I recently took my kids to Disney World (which is part of the reason for the car problems). Despite the expense of getting into the parks, and even the cost of travel to and from there, I made lasting memories there that I wouldn’t trade for anything in the world. When I get bummed about the expense, I remember the joy of being there, and how I want to go back with my family. Somehow, the experience outweighs the expense. Abbey reminded me that being at St. Nicholas is the same way. I will gladly pledge at least a tenth of my income for St. Nicholas because St. Nicholas is there for me. When I remember all that the people of St. Nicholas do for me, their love, compassion, and support, that stressful feeling quickly dissipates.

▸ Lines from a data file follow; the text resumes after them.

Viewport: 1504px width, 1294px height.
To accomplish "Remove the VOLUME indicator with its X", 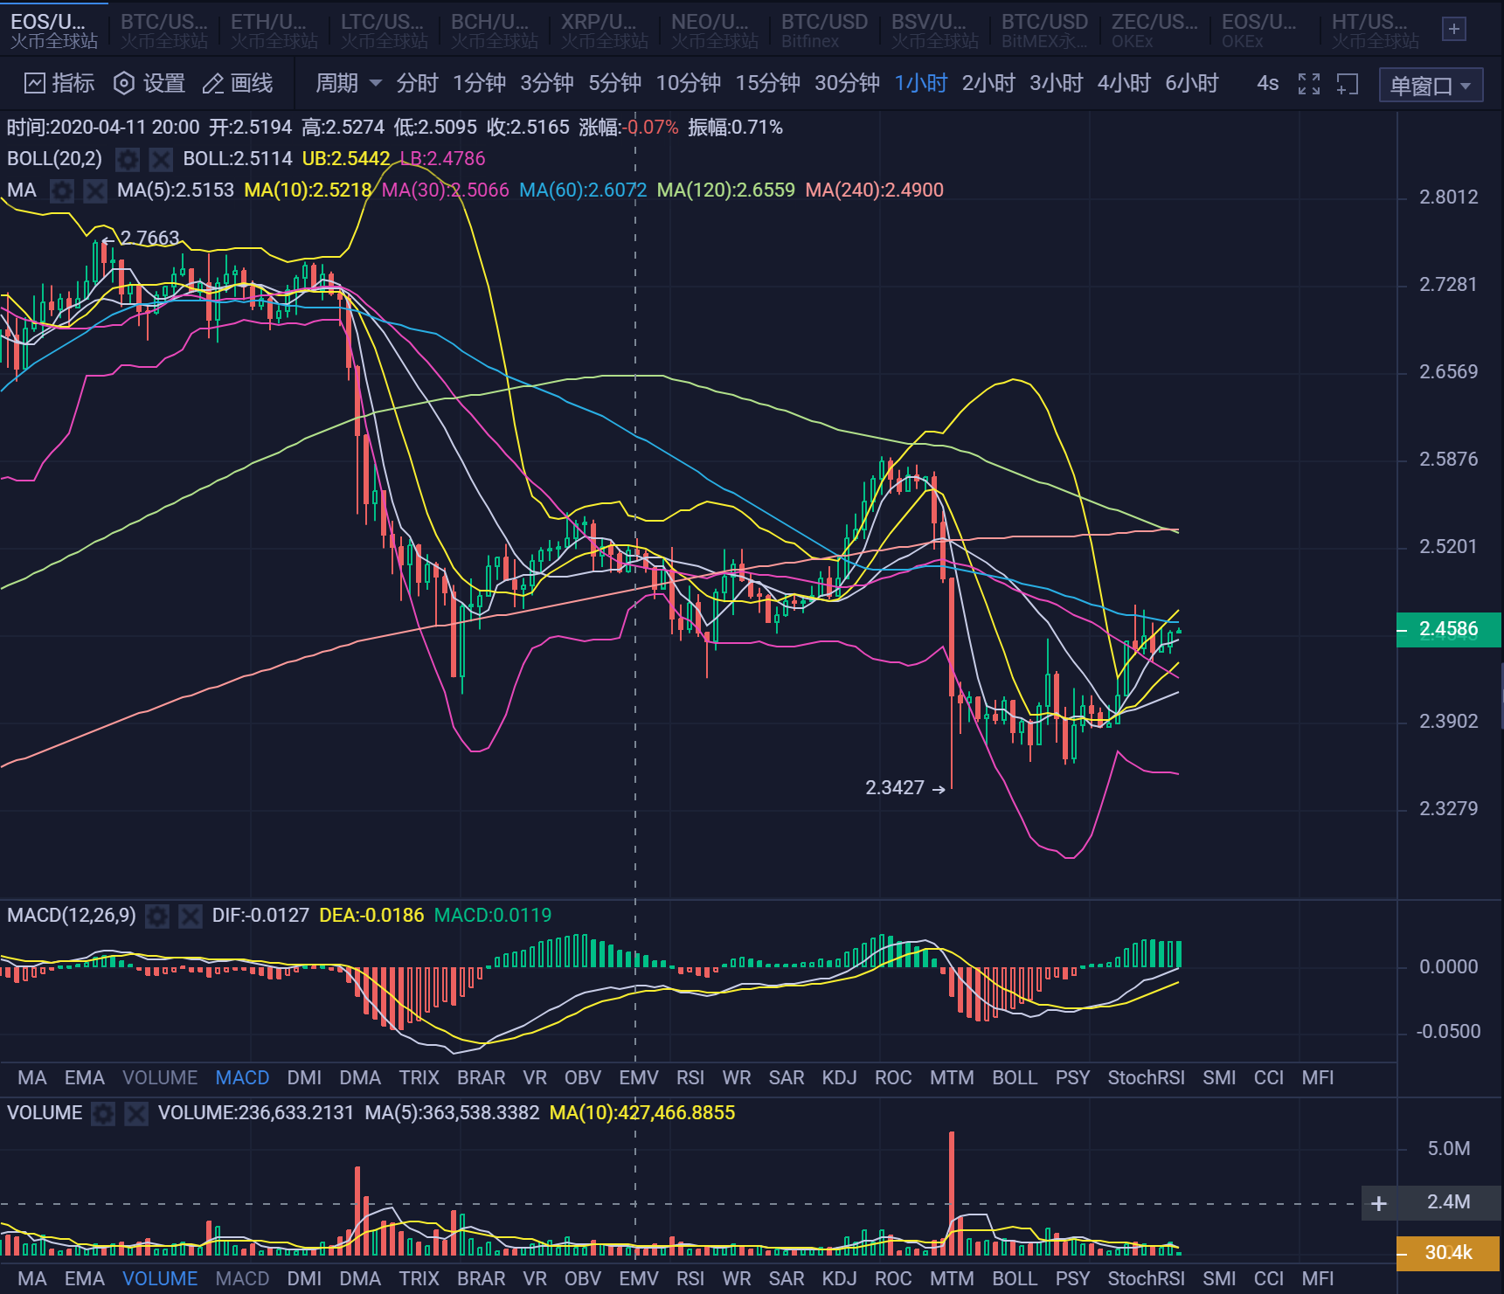I will click(x=136, y=1113).
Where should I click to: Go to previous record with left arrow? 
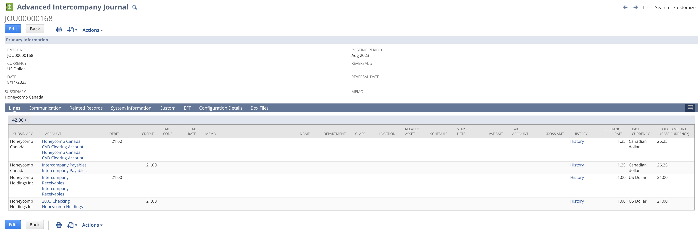click(x=625, y=7)
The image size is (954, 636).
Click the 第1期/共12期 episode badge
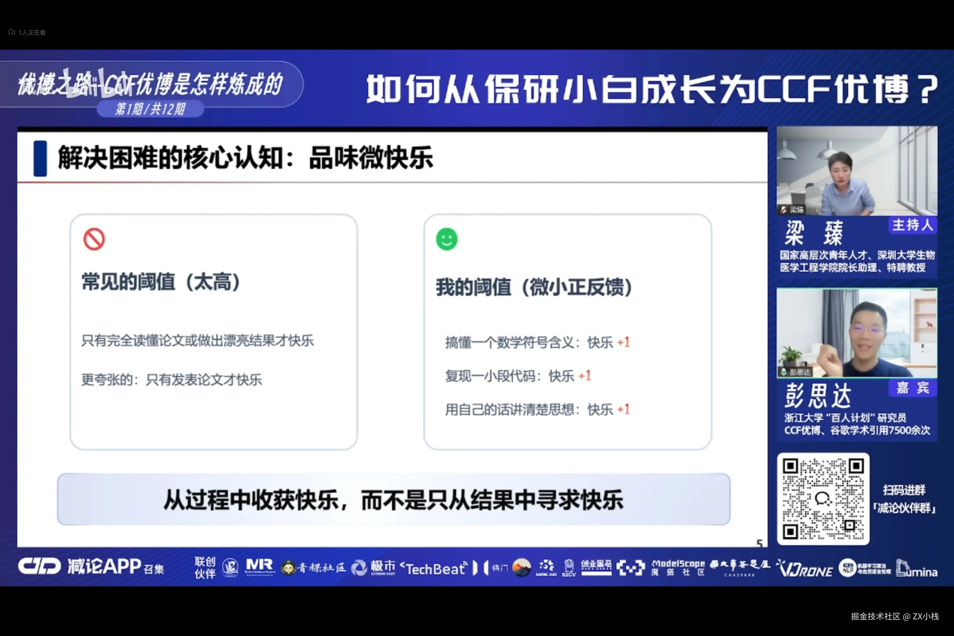150,109
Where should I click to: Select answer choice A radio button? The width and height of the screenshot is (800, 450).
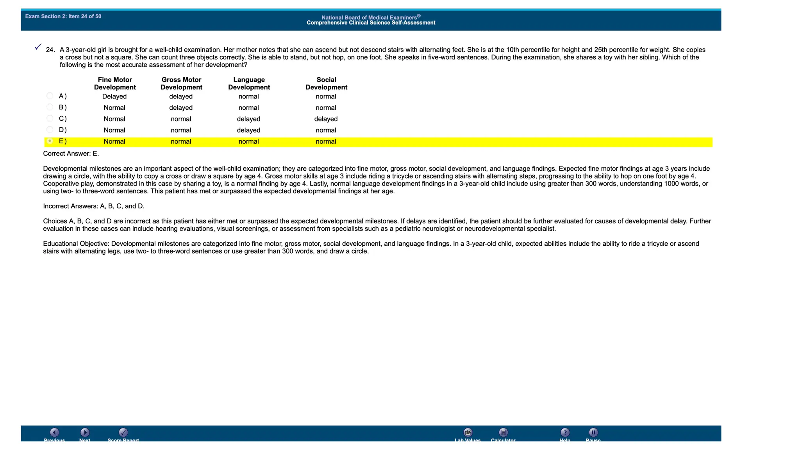(x=50, y=96)
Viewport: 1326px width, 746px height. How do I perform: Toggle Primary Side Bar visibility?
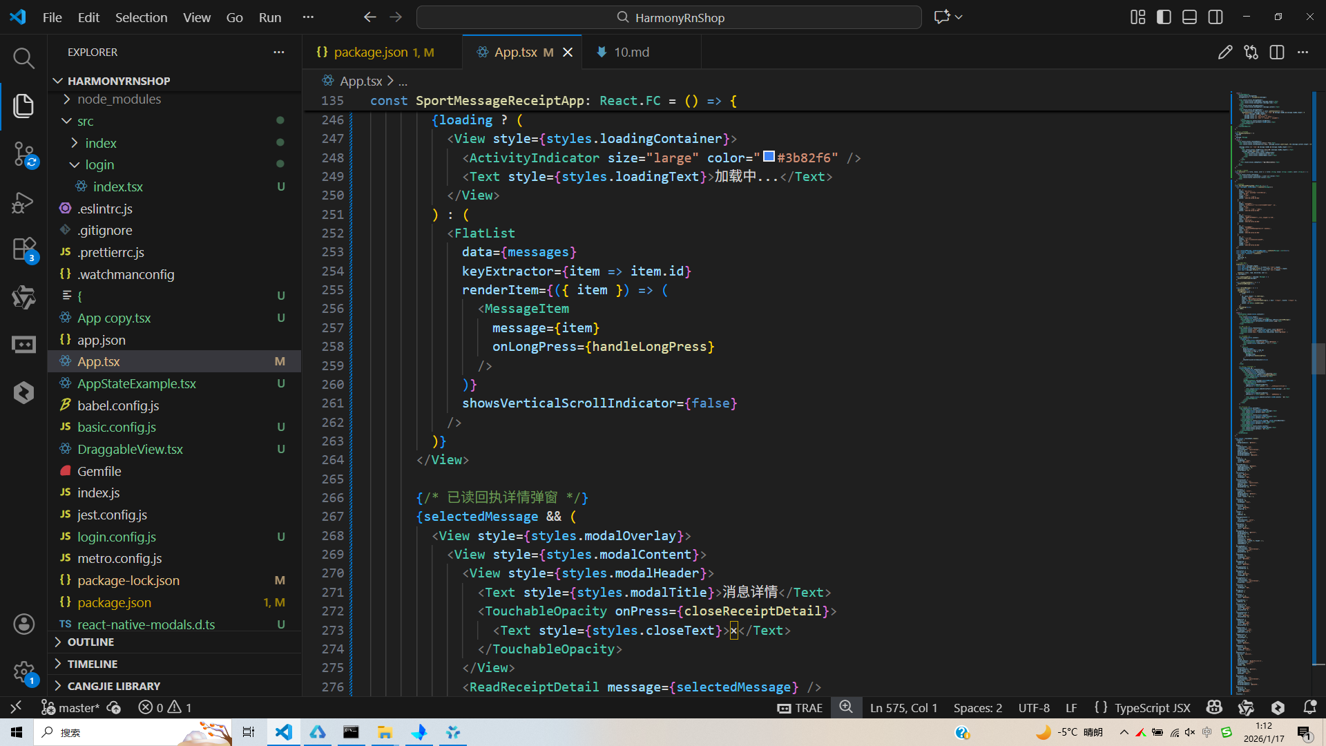pos(1164,17)
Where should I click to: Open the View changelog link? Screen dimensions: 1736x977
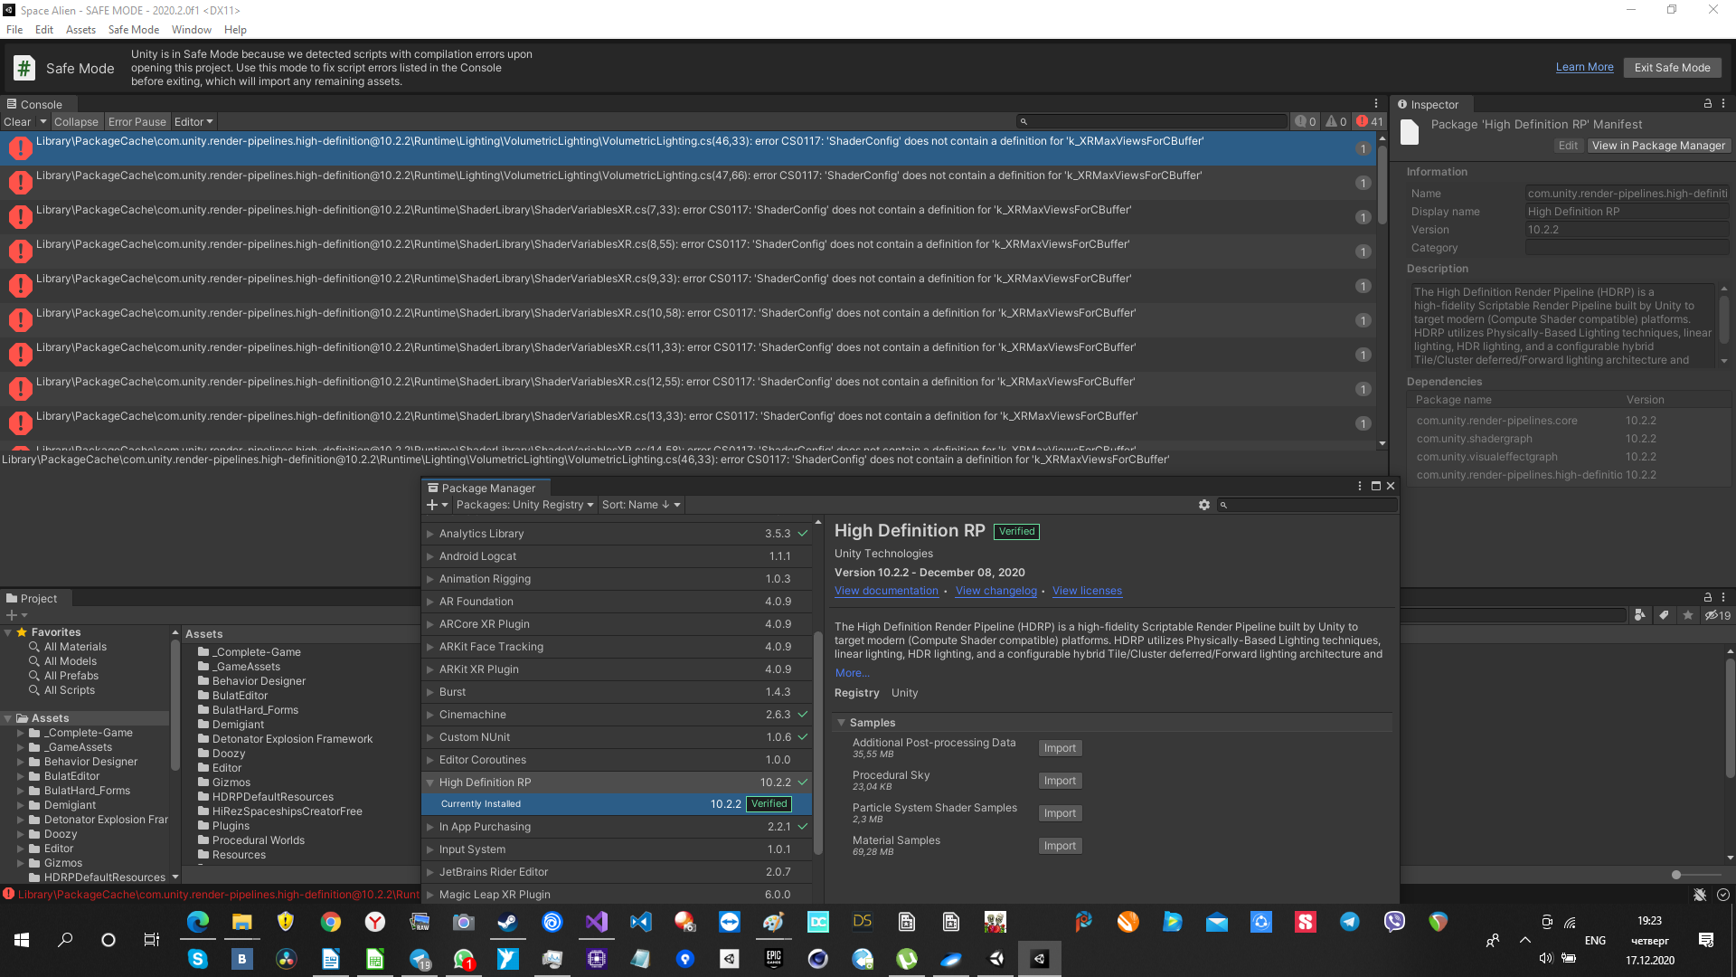point(995,591)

In the Sermon on the Mount, Jesus turns everything upside down by making things like poverty, hunger, sorrow, and persecution into blessings. Maybe the same is true of stewardship season. Maybe it’s in our stress over finances that actually makes us blessed. Maybe when we can’t see how we are going to be able to pledge, or increase our pledge, or fulfill this year’s pledge, that’s the time when we remember how important St. Nicholas actually is to us, and we remember how blessed we are after all.